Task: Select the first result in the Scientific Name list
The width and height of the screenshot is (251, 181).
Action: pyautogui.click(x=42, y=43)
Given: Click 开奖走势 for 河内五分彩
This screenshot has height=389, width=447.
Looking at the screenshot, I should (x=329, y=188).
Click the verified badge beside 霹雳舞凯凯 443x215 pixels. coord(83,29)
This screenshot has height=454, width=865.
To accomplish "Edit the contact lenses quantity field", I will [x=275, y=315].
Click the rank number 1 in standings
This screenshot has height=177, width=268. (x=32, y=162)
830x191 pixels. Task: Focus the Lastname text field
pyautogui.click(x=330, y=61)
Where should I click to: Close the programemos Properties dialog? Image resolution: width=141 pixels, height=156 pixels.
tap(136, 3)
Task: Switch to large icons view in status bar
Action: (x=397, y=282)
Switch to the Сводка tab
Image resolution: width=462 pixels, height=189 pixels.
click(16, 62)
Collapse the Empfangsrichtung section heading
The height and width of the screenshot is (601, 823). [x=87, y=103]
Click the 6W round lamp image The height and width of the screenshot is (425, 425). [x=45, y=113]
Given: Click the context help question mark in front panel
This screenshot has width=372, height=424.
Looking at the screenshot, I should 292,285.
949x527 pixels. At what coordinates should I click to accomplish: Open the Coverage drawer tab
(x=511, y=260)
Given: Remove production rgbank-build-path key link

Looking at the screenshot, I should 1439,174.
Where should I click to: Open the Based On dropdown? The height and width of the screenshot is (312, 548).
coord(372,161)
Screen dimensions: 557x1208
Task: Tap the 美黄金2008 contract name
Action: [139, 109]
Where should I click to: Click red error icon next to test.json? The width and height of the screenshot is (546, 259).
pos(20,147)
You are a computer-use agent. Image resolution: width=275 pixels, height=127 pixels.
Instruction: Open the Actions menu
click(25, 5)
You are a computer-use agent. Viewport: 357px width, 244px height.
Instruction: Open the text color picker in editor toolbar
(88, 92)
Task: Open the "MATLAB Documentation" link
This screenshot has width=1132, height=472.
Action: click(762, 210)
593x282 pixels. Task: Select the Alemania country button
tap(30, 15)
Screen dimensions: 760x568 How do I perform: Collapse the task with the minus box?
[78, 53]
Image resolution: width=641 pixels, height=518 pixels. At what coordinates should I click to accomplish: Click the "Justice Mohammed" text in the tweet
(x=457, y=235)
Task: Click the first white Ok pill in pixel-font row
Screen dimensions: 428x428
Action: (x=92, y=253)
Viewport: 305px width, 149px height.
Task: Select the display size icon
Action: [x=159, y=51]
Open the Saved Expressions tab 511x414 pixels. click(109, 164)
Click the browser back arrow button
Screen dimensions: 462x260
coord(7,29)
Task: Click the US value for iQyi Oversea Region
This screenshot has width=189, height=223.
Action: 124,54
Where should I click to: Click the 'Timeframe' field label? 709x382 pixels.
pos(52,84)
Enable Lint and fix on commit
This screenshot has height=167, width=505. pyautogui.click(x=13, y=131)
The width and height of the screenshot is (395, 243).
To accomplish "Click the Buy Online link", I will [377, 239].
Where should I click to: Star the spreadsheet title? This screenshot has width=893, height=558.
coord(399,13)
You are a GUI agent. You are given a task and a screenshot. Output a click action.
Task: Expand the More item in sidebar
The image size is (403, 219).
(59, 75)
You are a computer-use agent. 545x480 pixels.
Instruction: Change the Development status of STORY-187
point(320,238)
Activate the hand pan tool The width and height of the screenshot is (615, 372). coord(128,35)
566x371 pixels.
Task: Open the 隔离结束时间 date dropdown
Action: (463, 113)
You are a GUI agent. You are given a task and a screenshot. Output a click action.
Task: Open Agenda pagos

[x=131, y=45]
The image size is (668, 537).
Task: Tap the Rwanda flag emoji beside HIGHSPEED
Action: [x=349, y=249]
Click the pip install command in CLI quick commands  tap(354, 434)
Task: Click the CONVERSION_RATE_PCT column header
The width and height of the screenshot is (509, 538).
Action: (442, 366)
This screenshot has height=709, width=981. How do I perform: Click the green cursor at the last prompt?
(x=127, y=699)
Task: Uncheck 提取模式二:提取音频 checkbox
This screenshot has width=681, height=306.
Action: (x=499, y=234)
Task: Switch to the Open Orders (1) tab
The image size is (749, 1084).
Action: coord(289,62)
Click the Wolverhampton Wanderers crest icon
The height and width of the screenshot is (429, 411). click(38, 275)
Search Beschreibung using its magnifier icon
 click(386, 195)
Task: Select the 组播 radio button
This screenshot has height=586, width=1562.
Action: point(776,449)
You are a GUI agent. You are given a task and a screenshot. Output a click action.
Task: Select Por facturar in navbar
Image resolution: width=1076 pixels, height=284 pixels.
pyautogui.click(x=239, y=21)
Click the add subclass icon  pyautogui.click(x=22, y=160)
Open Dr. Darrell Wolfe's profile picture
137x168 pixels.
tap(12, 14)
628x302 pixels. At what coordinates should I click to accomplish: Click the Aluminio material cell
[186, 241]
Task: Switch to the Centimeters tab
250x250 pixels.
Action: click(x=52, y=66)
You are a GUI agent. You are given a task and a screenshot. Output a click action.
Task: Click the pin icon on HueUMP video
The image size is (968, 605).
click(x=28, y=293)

▬▬▬▬▬▬

For each line above that contains the word "first", make a copy.

Task: Select the first result in the Scientific Name list
Task: Click the first white Ok pill in pixel-font row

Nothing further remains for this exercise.